A few considerations for carrying the Springfield 911:
- Get a good holster. Whether you plan to carry in an IWB rig or in the pocket, the 911 is an exposed-hammer design intended for cocked-and-locked carry, so you’ll want a good holster that covers the trigger.
- Find ammo that works, and works for you. Try several loads to ensure the gun will run reliably, and that you can run the gun. Also consider finding a range load that shoots and recoils in a manner similar to your defensive load—perfect practice, and all that jazz.

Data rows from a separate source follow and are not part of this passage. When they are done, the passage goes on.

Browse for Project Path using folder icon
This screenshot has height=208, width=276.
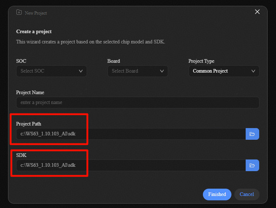click(x=252, y=134)
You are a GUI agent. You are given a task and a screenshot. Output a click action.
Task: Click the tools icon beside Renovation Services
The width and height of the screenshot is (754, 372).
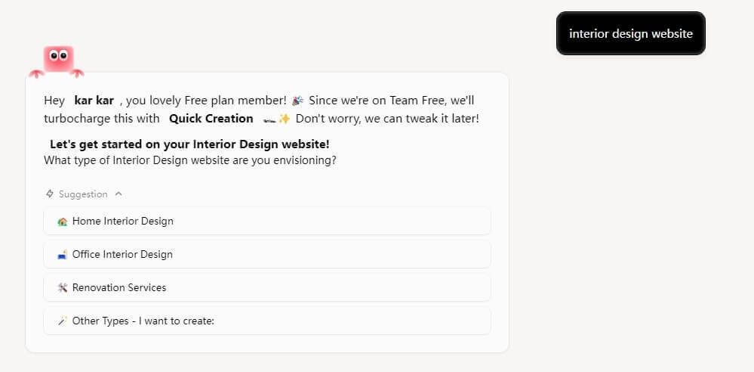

- Consider adding a laser. The tiny 911 does not possess an accessory rail, but laser grips will add an incredibly useful sighting device to the platform, without changing the gun’s low-profile lines. In fact, Springfield will be offering a factory model of the 911 in just such a configuration.
- Practice, practice, practice. If you’re not familiar with drawing from a pocket, that is a new skill that will require repetition. As well, the gun’s manual safeties are much smaller and less exposed than those on a full-size 1911, so learning to reliably engage and disengage them is critical.
Chris A. Carter is a lifelong shooter who got hooked on firearms as a Boy Scout earning the Rifle Shooting merit badge at summer camp. Chris hails from the Midwest, is an NRA-certified instructor, and has a keen interest in introducing new shooters to the various disciplines, and showing them that shooting is a fun activity, as well as a life-saving skill.